You are looking at the documentation of a prior release. To read the documentation of the latest release, please
visit here.
Install KubeVault Community Edition
KubeVault comes in 2 editions: Community Edition
and Enterprise Edition
. Community Edition
only manages KubeVault custom resources in the default
Kubernetes namespace. Enterprise Edition
can be used to manage KubeVault custom resources in any Kubernetes namespace. A full features comparison between the KubeVault Community edition and Enterprise edition can be found here.
To use the KubeVault Community edition, you can grab 1 year free license from here. After that, you can issue another license for one more year. Typically we release a new version of the operator at least quarterly. So, you can just grab a new license every time you upgrade the operator.
Get a License
In this section, we are going to show you how you can get a 1 year free license for the KubeVault Community edition. You can get a license for your Kubernetes cluster by going through the following steps:
At first, go to AppsCode License Server and fill-up the form. It will ask for your Name, Email, the product you want to install, and your cluster ID (UID of the
kube-system
namespace).Provide your name and email address.
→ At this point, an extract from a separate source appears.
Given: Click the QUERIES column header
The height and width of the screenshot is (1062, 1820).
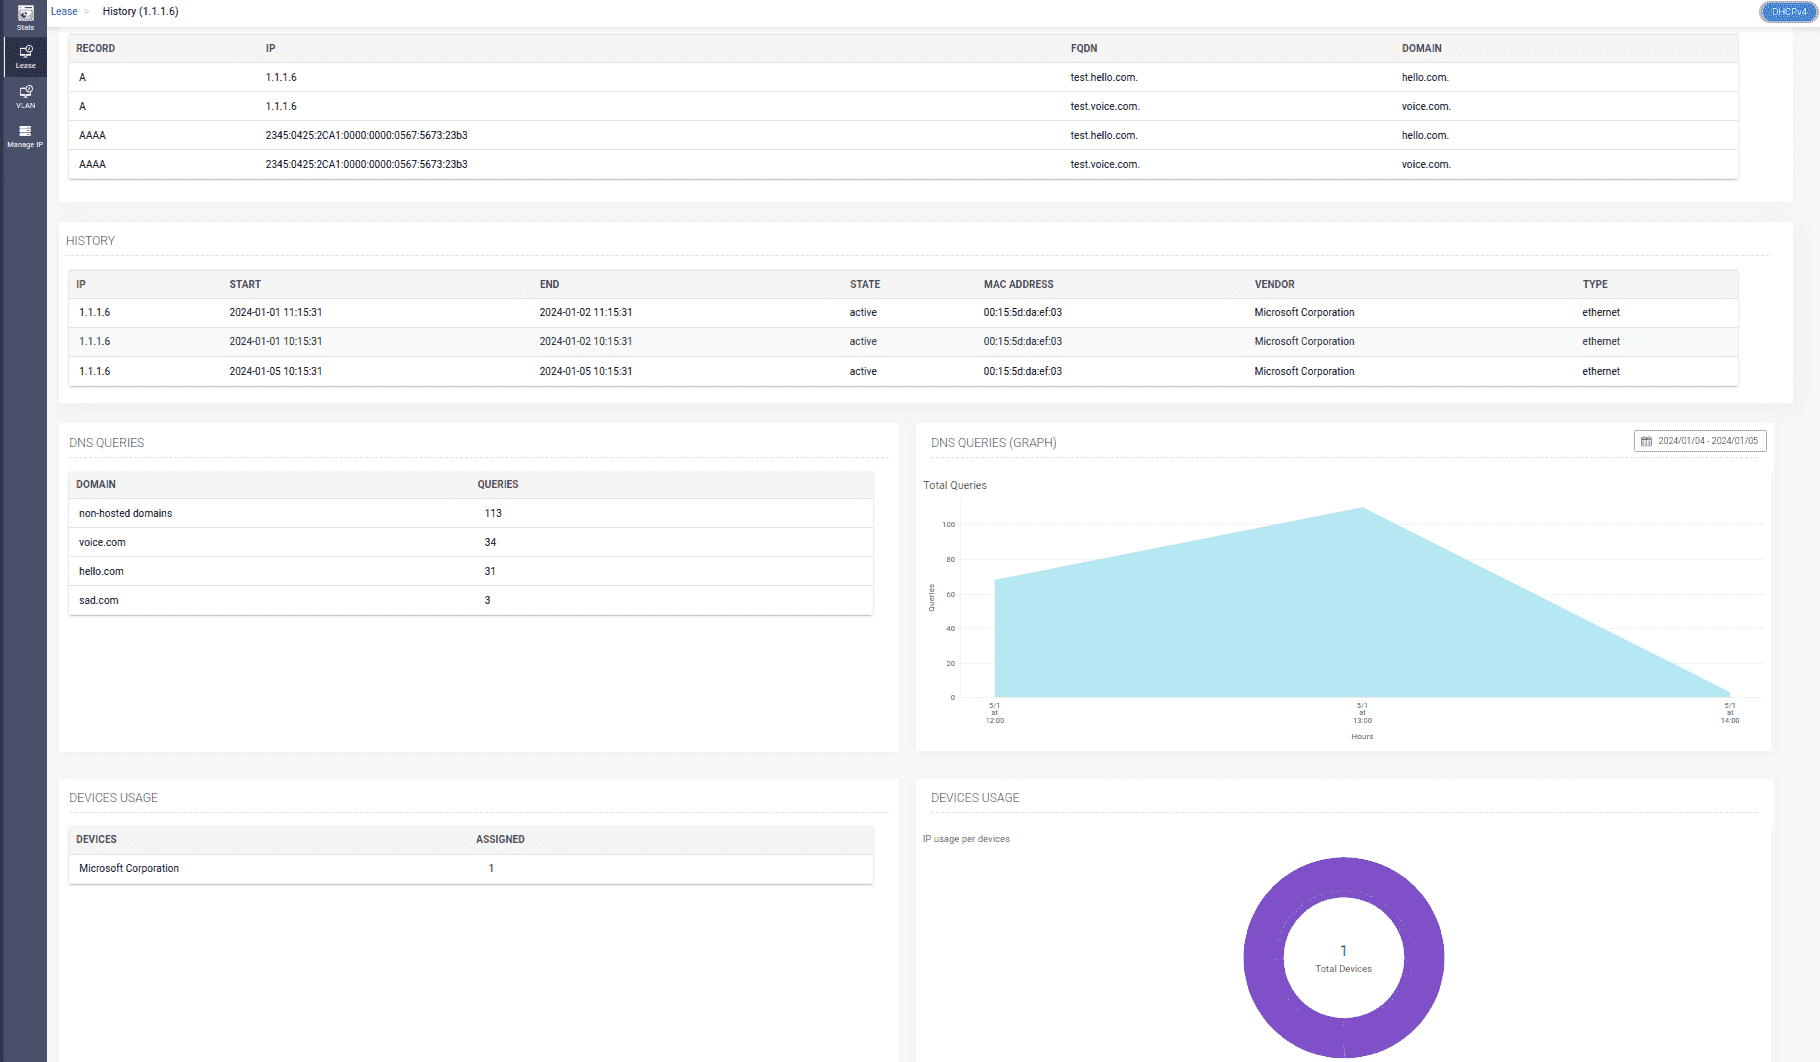Looking at the screenshot, I should [x=497, y=484].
You can provide your personal or work email address.
Then, select
KubeVault Community Edition
in the product field.Now, provide your cluster-ID. You can get your cluster ID easily by running the following command:
$ kubectl get ns kube-system -o=jsonpath='{.metadata.uid}'
Then, you have to agree with the terms and conditions. We recommend reading it before checking the box.
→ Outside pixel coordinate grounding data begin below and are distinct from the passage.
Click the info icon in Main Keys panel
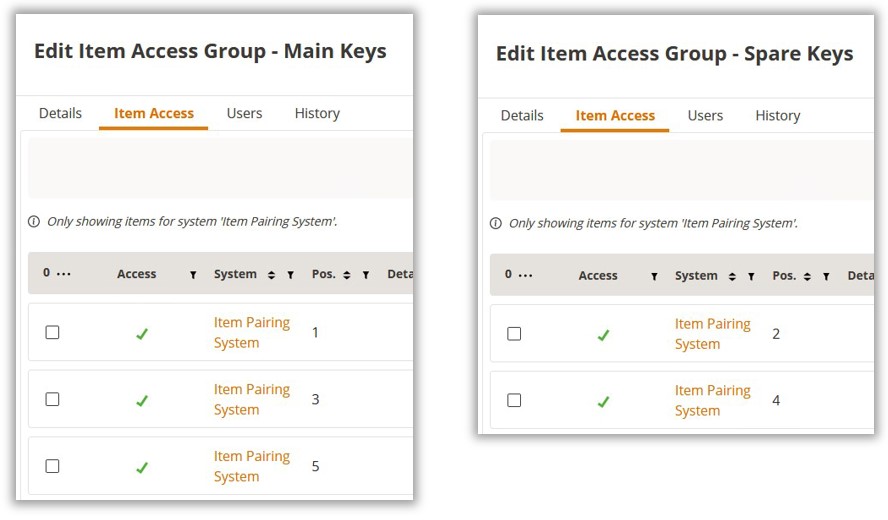(x=34, y=221)
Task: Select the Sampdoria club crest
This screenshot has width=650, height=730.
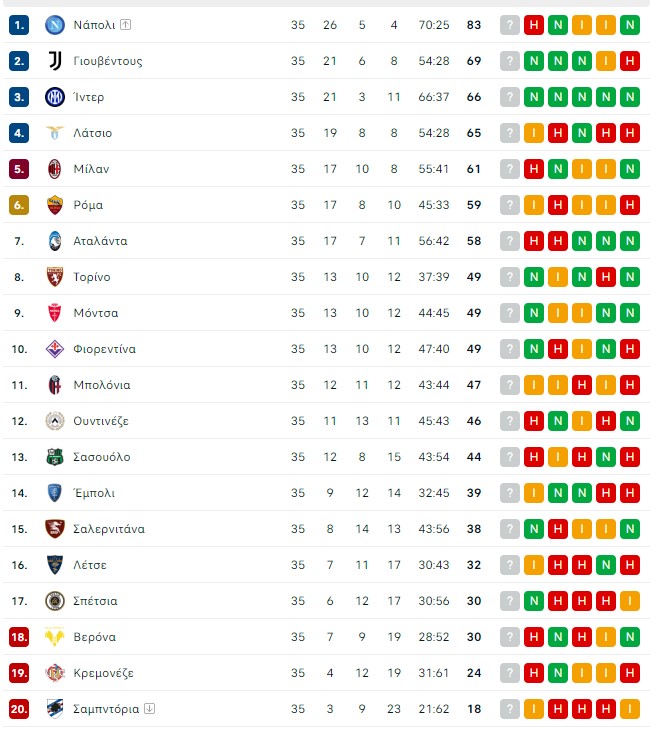Action: click(x=54, y=709)
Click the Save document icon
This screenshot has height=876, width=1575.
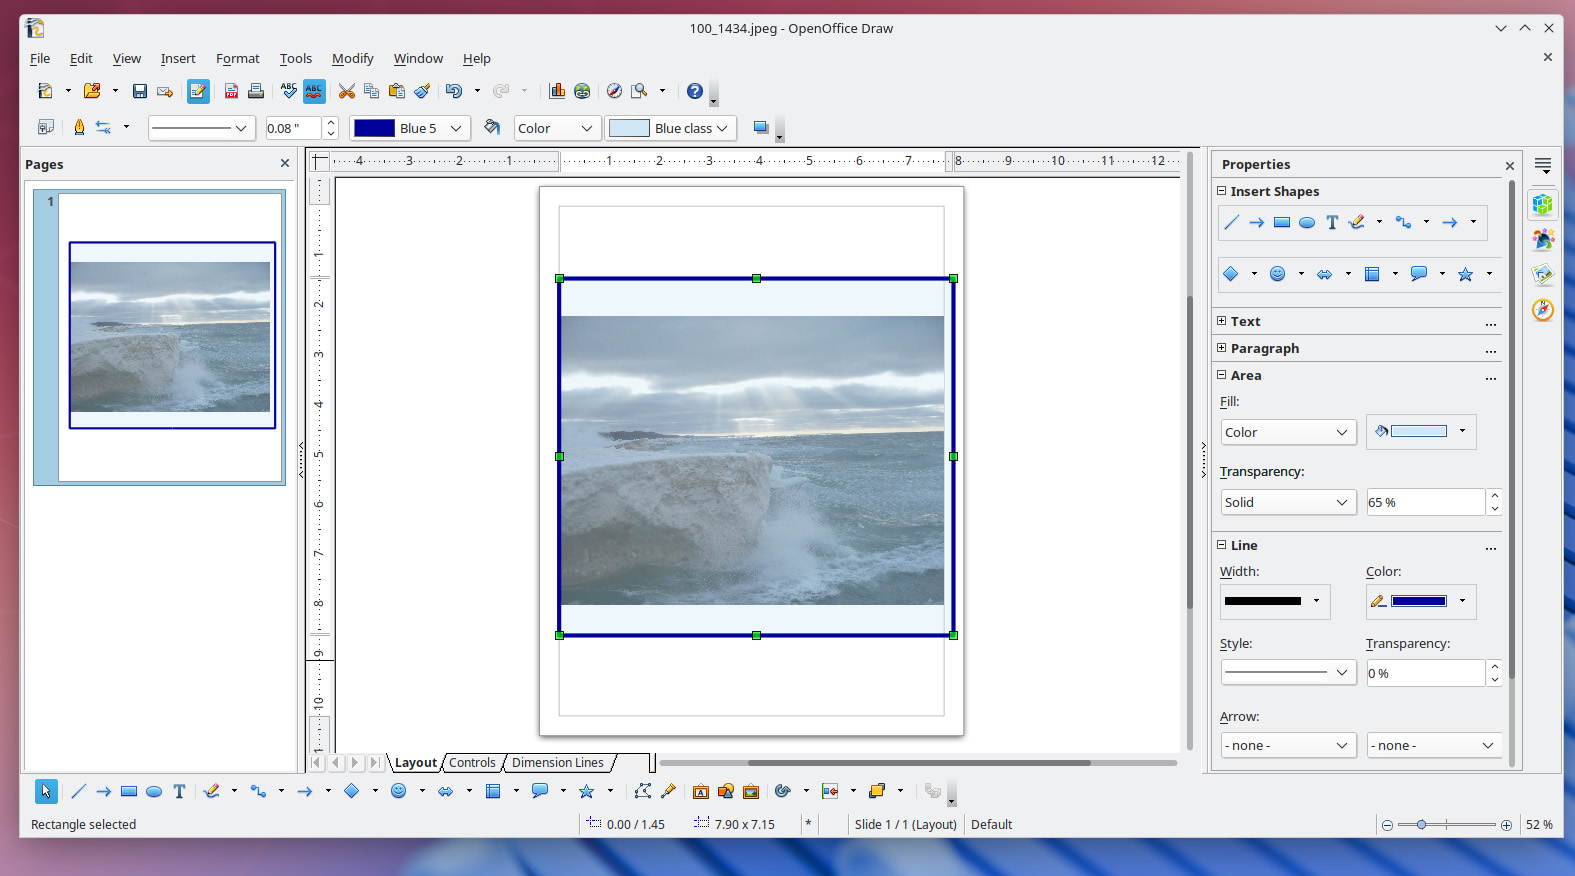[140, 91]
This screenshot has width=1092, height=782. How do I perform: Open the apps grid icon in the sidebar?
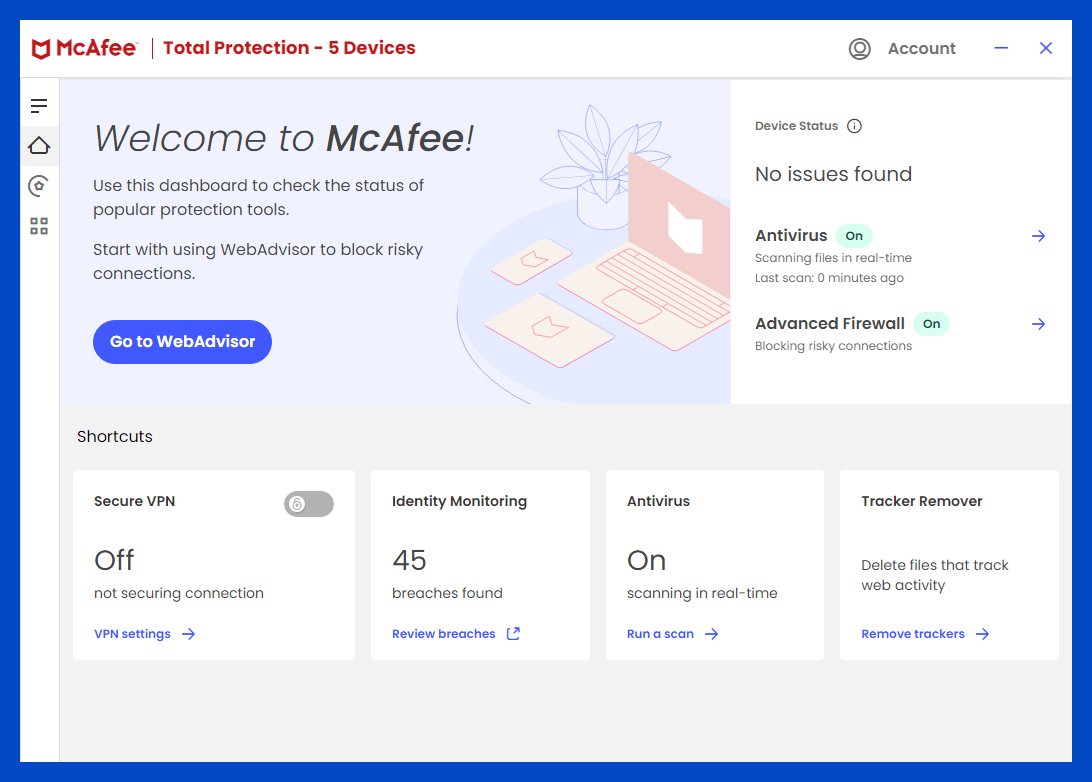tap(39, 226)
Now, you can submit the form. After you submit the form, the AppsCode License server will send an email to the provided email address with a link to your license file.
Navigate to the provided link and save the license into a file. Here, we save the license to a
license.txt
file.
Here is a screenshot of the license form.
You can create licenses for as many clusters as you want. You can upgrade your license any time without re-installing KubeVault by following the upgrading guide from here.
KubeVault licensing process has been designed to work with CI/CD workflow. You can automatically obtain a license from your CI/CD pipeline by following the guide from here.
Install
KubeVault operator can be installed as a Helm chart or simply as Kubernetes manifests.
Using Helm 3
KubeVault can be installed via Helm using the chart from AppsCode Charts Repository. To install, follow the steps below:
$ helm repo add appscode https://charts.appscode.com/stable/
$ helm repo update
$ helm search repo appscode/kubevault
NAME CHART VERSION APP VERSION DESCRIPTION
appscode/kubevault v2022.06.16 v2022.06.16 KubeVault by AppsCode - HashiCorp Vault operato...
appscode/kubevault-catalog v2022.06.16 v2022.06.16 KubeVault Catalog by AppsCode - Catalog for Kub...
appscode/kubevault-crds v2022.06.16 v2022.06.16 KubeVault Custom Resource Definitions
appscode/kubevault-operator v0.8.0 v0.8.0 KubeVault Operator by AppsCode - HashiCorp Vaul...
# Install KubeVault Community operator chart
$ helm install kubevault appscode/kubevault \
--version v2022.06.16 \
--namespace kubevault --create-namespace \
--set-file global.license=/path/to/the/license.txt
To see the detailed configuration options, visit here.
Using YAML
If you prefer to not use Helm, you can generate YAMLs from KubeVault chart and deploy using kubectl
. Here we are going to show the prodecure using Helm 3.
$ helm repo add appscode https://charts.appscode.com/stable/
$ helm repo update
$ helm search repo appscode/kubevault
NAME CHART VERSION APP VERSION DESCRIPTION
appscode/kubevault v2022.06.16 v2022.06.16 KubeVault by AppsCode - HashiCorp Vault operato...
appscode/kubevault-catalog v2022.06.16 v2022.06.16 KubeVault Catalog by AppsCode - Catalog for Kub...
appscode/kubevault-crds v2022.06.16 v2022.06.16 KubeVault Custom Resource Definitions
appscode/kubevault-operator v0.8.0 v0.8.0 KubeVault Operator by AppsCode - HashiCorp Vaul...
# Install KubeVault Community operator chart
$ helm template kubevault appscode/kubevault \
--version v2022.06.16 \
--namespace kubevault --create-namespace \
--set-file global.license=/path/to/the/license.txt \
--set global.skipCleaner=true | kubectl apply -f -
To see the detailed configuration options, visit here.
Verify installation
To check if KubeVault operator pods have started, run the following command:
$ watch kubectl get pods --all-namespaces -l "app.kubernetes.io/instance=kubevault"
NAMESPACE NAME READY STATUS RESTARTS AGE
kubevault kubevault-kubevault-operator-5d5cc4c7c9-mj5d5 1/1 Running 0 2m18s
Once the operator pod is running, you can cancel the above command by typing Ctrl+C
.
Now, to confirm CRD groups have been registered by the operator, run the following command:
$ kubectl get crd -l app.kubernetes.io/name=kubevault
Now, you are ready to create your first database using KubeVault.